- Release: August 26, 2002; 23 years ago
- Stable release: 3.0.6.3 / 5 December 2025; 6 months ago
- Written in: Python
- Operating system: Cross-platform (POSIX)
- Type: Backup software
- License: GNU General Public License
- Website: duplicity.us
- Repository: gitlab.com/duplicity/duplicity

= Duplicity (software) =

Type of computer program

Duplicity is a software suite that provides encrypted, digitally signed, versioned, local or remote backup of files requiring little of the remote server. Released under the terms of the GNU General Public License (GPL), Duplicity is free software.

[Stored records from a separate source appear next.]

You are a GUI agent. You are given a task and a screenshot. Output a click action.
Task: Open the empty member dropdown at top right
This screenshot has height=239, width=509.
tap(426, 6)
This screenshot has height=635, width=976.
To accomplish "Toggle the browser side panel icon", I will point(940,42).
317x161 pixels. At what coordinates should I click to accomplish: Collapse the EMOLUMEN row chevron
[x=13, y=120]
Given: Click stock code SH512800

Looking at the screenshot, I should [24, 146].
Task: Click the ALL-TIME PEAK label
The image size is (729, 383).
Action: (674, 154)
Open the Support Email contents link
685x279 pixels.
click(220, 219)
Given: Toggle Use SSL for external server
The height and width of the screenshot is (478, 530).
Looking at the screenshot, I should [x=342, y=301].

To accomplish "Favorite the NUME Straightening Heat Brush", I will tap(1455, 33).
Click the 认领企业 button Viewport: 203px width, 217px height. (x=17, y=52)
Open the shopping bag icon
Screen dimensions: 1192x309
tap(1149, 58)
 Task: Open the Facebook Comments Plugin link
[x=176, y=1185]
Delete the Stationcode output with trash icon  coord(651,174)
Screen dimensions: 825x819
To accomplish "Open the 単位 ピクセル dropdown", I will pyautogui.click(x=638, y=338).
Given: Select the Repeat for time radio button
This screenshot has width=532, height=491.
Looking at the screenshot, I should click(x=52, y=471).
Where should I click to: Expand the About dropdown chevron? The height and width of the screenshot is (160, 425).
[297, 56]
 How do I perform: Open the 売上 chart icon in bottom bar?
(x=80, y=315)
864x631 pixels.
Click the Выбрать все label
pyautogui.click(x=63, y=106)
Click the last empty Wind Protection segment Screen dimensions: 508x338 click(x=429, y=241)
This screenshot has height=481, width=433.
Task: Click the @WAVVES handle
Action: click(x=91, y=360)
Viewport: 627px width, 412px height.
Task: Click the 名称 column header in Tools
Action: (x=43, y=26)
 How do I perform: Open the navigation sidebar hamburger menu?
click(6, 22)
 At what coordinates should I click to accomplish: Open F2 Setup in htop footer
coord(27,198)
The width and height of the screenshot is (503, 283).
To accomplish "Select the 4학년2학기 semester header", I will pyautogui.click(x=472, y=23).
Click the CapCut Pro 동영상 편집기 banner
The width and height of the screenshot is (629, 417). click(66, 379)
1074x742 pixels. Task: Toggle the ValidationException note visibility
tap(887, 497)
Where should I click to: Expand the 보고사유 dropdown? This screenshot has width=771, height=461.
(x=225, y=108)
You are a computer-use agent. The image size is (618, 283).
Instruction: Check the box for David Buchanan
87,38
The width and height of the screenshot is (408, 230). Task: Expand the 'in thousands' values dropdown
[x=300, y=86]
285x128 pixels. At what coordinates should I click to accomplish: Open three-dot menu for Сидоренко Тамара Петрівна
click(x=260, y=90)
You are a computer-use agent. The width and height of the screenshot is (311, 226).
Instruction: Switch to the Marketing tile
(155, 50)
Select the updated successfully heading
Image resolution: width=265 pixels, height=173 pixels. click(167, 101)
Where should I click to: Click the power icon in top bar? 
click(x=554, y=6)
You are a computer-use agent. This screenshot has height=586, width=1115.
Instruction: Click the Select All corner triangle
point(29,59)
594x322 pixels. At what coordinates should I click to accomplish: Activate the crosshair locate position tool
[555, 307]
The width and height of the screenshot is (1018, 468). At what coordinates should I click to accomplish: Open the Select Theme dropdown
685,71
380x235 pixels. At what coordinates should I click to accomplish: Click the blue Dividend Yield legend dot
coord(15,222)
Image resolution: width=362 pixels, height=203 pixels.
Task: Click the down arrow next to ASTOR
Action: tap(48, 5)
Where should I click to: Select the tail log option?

Duplicity operates under a scheme where the first archive is a complete (full) backup, and subsequent (incremental) backups only add differences from the latest full or incremental backup. Chains consisting of a full backup and a series of incremental backups can be recovered to the point in time that any of the incremental steps were taken. If any of the incremental backups are missing, then the incremental backups following it cannot be reconstructed. It does this using GnuPG, librsync and tar. To transmit data to remote backup repositories, it can use SSH/SCP/SFTP, rsync, FTP, IMAP, Amazon S3, Google Cloud Storage amongst others. Even more backends may be used via the Rclone backend.

Duplicity works best under Unix-like operating systems (such as Linux, BSD, and Mac OS X), though it can be used with Windows under Cygwin or the Windows Subsystem for Linux. Currently duplicity supports deleted files, full Unix permissions, directories, and symbolic links, fifos, and device files, but not hard links.

Déjà Dup is a graphical user interface for Duplicity.

Duply is a shell frontend for Duplicity adding support for profiles and batch commands.